At this point, you might be thinking that WinScope is complicated to use, but it's much easier to use it may seem at first. Let's walk through a short WinScope session to see what it's like.
Recently, I wanted to find out how Windows Task List (called Task Manager in 3.0) tiles the windows on the desk-top. I'd searched the 3.1 SDK documentation and couldn't find and API call that looked like it would perform this crucial task. WinScope might provide an answer, I thought, and it did. In fact, it gave me more information that I asked for.
The easiest way to trace a program in WinScope is to choose Load Application from the File menu. I did this, and from the file browser I chose TASKMAN.EXE. WinScope ran Task List, minimized itself, and started tracing. I pressed Task List's Tile button and, since that was the only thing I needed to check, pressed the Ctrl-Alt-S key combination that tongles WinScope's tracing on and off (as with most options in WinScope, you can customize this hot key).
I double-clicked on the Win-Scope icon to make it fullscreen and started examining the Trace buffer. The Trace window displays messages and functions, including return values, and gives the time each event occurred relative to the previous event. Parameters, handles, and just about all the information you'd ever need are there.

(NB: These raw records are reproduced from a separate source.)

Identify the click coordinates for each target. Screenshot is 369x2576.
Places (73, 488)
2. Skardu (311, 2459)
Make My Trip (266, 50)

Even though Task List was on my desktop for only a few seconds and I pushed only one button, the program and Windows generated a zillion messages and function calls. This is normal. There's are a lot going on behind the often-simple scenery in Windows, and a program like WinScope shows you how much is happening.
The Trace buffer was far too large to scan line by line, so I decided to try WinScope's Find command. The first thing I did was to search for the word tile from the top of the buffer, but I started getting all of the stuff dealing with didsplaying the Tile button I wanted to find the sequence of events that started with pressing the Tile button, so I decided to search from the bottom of the buffer up. I hit dirt doing this.
There was the API call I was looking for: TileChildWidows But I hadn't been able to find this call in my references. I double-right-clicked on the function name to automatically call up the 3.1 SDK Help and was told that no function by that name existed. Aha! It must be undocumented! I took a look at Undocumented Windows, and there it was! And there was something very interesting just above the call to TileChildWindows--a call to GetKeyState with a parameter of 10.0 checked , and the key represented by 10 is the Shift key. Now, why was Task List checking the status of the Shift key? I experimented, and sure enough, when I held down the Shift key and pressed the Tile button, the windows on the desktop tiled horizontally instead of vertically. WinScope had revealed an undocumented API call and an undocumented feature!
This is just one simple example of the kinds of things you can discover with WinScope. It's without a doubt the coolest Windows discovery tool I've ever seen.